▶ _ABOUT THIS EXERCISE_
Retype, exactly as they appear below, the lines between the line holding "Click the V2.0 version badge" and the line holding "Task: Open the Any转图片 conversion mode", both ends included.

▶ _Collected data_
------------------------------------
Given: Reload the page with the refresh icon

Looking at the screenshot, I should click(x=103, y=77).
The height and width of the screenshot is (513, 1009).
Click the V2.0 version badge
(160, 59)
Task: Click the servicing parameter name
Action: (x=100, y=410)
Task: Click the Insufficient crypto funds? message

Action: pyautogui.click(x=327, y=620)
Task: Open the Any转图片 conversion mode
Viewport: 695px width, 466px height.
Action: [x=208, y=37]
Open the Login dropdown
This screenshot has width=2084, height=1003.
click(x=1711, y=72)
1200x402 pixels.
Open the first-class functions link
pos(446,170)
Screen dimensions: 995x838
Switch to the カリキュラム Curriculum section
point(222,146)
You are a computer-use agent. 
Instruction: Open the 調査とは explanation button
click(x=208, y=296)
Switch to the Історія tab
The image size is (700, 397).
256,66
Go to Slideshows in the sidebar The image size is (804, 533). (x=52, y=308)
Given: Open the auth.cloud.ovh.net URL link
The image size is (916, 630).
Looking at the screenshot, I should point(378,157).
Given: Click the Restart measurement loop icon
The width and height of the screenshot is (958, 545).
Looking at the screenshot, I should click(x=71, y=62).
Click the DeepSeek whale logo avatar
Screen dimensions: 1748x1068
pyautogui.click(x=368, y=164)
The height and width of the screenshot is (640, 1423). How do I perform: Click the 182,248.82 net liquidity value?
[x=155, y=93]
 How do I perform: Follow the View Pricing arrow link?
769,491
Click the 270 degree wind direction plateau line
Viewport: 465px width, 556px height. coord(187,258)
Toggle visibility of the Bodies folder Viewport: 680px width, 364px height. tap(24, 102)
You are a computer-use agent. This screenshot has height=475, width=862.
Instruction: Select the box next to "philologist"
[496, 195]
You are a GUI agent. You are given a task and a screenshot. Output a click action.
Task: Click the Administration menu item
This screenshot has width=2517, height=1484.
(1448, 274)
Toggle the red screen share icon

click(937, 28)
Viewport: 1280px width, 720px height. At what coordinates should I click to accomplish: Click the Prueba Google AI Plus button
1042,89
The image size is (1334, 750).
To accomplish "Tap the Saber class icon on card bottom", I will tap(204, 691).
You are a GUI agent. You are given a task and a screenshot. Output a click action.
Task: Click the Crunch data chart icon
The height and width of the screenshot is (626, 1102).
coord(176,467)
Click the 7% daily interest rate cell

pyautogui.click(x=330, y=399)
------------------------------------
▶ _TASK ANSWER_
Click the V2.0 version badge
(160, 59)
Task: Click the servicing parameter name
Action: (x=100, y=410)
Task: Click the Insufficient crypto funds? message

Action: pyautogui.click(x=327, y=620)
Task: Open the Any转图片 conversion mode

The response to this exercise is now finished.